Required action 1: Rewrite the paragraph of the pet health update that begins "Bella punctured her inner thigh" as a short list, keeping its main facts.
Required action 2: According to the pet health update, how much does Dozer weigh?
Required action 3: Please duplicate everything in the pet health update from "We vaccinated all" down to "it just fine.".

Excerpted text:
--- START ---

Dozer went in to the vet 2 weeks ago for a bad tummy rash. They determined that he is allergic to 'something'. Whatever that something is has yet to be determined. He was on antibiotics and benadryl three times a day for a week. The infection part of the rash is gone but he still has a rash. So Dozer gets benadryl twice daily; not that he minds daily hot dogs or cheese slices. He is up to 56.6 pounds at 2 years old. I hope he stops growing soon, but the vet said to expect another 10-15 pounds. Note to self - start working out again, specifically weight lifting!

Shigom went into the vet 4 months ago after Dozer ran into her and badly bruised her shoulder. Then Max attacked her - Yes, the horse attacked the dog! It was horrible and hences I must share my horror... I had fed Max (grain and hay) and Shigom was sneaking in the stall to eat the grain while I was brushing him. Well, he was occupied and 'Mom' was near so he was minding his manners and being the sweet 2000 pound baby I know him to be. I finished what I was doing and turned to leave. Shigom made one last attempt for a bite and Max reared up and tried to stomp on her. Luckily he missed and just knocked her over. Next thing I knew he had her in his mouth and threw her 6 feet into the air and slammed her against the barn wall. I screamed to distract Max and Shigom was yowling - a sound I have never heard before. I ran in (in hind sight that was not the smartest thing I could do but... Shigom is my sweet, sweet girl) I got Shigom out and we locked the other dogs in the unused goat pen so I could assess the damage. I fully expected a broken back, missing flesh and lots of blood. I prayed from the moment I screamed "God, please let my dog be OK, please let my dog be OK." It was the prayer of a desperate child and that is exactly how I felt. It is nothing short of a miracle and I, still today, stand all amazed - not a mark on her, no broken bones, no blood just a bruise and some swelling. Her limp went away after a few days and then of course, Dozer ran into her again (he is a bit clumsy - think of a bull dozer turning - now you know how he got his name). Now, she is limping again so she gets a pain pill once a day.

Bella punctured her inner thigh and has edema under her belly from getting struck. What happened, you ask? She stepped on a pitch fork and the the handle hit her belly and the tine of the fork punctured her thigh. So the vet came out last night to check her over. $171 later she is fine, a bit sore and getting a betadine rinse twice a day.

We vaccinated all three horses yesterday (this is when we discovered Bella's issue). We checked on them this morning and everyone was fine. Tonight, just in time for dinner, Max started having issues. He was showing neurological issues (stumbling, twitching, eyes rolling, heavy breathing). Luckily he was only having a reaction to the West Nile vaccine and not a major issue. I called our wonderful the vet yet again and we did a phone consult. With hot packs and banamine and butte he pulled out of it just fine.

--- END ---

Information shown:
--- START ---

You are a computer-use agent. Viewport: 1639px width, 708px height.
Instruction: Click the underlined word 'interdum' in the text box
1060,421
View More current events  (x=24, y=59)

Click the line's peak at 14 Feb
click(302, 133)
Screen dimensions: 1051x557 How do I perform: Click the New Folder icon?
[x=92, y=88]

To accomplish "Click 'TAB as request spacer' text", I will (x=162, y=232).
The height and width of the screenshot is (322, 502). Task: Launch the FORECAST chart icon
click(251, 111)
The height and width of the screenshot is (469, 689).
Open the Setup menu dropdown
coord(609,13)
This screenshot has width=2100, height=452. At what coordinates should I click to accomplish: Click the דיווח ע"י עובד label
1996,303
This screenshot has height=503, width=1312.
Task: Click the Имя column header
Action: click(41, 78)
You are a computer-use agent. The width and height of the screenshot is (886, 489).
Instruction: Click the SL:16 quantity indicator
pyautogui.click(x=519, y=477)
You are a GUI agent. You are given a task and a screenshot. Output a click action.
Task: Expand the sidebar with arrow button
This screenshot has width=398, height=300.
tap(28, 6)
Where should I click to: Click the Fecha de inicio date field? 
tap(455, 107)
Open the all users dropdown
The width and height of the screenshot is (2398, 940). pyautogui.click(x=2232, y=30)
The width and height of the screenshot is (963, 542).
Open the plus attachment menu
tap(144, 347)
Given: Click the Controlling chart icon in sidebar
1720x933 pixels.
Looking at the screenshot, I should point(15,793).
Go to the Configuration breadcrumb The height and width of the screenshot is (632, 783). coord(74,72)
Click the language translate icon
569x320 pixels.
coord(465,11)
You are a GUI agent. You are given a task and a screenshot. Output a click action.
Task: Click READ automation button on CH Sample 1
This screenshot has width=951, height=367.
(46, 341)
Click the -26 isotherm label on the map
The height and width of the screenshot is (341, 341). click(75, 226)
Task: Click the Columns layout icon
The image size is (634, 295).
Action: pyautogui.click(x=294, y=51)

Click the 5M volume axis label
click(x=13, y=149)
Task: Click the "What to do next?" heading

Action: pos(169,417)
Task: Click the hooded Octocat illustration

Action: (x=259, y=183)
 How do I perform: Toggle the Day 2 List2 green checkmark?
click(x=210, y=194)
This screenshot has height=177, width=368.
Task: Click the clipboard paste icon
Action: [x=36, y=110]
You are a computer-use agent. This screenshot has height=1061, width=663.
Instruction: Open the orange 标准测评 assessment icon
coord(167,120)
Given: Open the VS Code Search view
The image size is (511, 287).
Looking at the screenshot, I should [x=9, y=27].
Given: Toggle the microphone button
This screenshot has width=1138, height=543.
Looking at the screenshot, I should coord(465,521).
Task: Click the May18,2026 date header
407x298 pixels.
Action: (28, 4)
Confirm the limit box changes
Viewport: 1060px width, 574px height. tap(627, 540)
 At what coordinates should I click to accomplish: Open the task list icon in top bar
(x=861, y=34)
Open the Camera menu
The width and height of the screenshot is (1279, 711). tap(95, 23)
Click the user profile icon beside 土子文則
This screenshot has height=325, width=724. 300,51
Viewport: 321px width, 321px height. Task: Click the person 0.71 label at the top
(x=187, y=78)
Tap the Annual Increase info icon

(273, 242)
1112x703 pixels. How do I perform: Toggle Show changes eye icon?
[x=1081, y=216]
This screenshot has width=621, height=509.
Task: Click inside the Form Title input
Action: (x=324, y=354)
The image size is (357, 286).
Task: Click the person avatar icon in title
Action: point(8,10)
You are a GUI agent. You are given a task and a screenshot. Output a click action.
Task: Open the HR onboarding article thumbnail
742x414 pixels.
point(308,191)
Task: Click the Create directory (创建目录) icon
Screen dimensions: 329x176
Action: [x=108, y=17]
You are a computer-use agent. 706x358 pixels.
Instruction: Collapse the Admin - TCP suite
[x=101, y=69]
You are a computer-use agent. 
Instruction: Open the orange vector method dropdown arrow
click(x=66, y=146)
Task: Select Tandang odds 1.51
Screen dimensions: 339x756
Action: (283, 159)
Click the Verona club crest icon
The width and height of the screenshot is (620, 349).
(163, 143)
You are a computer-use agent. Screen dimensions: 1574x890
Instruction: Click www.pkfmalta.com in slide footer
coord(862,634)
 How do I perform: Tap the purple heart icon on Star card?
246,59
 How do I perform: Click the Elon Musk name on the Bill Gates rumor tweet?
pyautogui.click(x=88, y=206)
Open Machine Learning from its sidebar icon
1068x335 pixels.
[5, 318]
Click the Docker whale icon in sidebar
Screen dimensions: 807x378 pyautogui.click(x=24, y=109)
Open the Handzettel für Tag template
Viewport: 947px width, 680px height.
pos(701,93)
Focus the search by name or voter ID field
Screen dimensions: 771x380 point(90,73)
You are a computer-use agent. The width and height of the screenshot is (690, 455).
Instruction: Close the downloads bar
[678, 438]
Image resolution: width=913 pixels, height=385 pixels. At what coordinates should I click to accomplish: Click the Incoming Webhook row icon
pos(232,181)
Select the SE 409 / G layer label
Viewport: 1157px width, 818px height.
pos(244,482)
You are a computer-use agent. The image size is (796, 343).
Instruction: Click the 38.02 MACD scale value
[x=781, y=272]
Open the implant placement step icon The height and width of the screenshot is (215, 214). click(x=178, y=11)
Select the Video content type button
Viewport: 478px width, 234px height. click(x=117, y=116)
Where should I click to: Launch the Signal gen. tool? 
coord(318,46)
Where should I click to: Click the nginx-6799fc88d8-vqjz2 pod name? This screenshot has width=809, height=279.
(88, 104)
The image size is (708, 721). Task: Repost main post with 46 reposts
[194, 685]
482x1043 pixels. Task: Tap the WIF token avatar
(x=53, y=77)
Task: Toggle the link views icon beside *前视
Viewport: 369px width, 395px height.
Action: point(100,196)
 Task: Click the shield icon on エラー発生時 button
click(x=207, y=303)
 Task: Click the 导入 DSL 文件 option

--- END ---

Exercise response 1:
- Bella stepped on a pitchfork. The handle struck her belly and caused edema, and a tine punctured her inner thigh.
- The vet came out last night to check her, at a cost of $171.
- She is fine but a bit sore, and she gets a betadine rinse twice a day.

Exercise response 2: He weighs 56.6 pounds at 2 years old.

Exercise response 3:
We vaccinated all three horses yesterday (this is when we discovered Bella's issue). We checked on them this morning and everyone was fine. Tonight, just in time for dinner, Max started having issues. He was showing neurological issues (stumbling, twitching, eyes rolling, heavy breathing). Luckily he was only having a reaction to the West Nile vaccine and not a major issue. I called our wonderful the vet yet again and we did a phone consult. With hot packs and banamine and butte he pulled out of it just fine.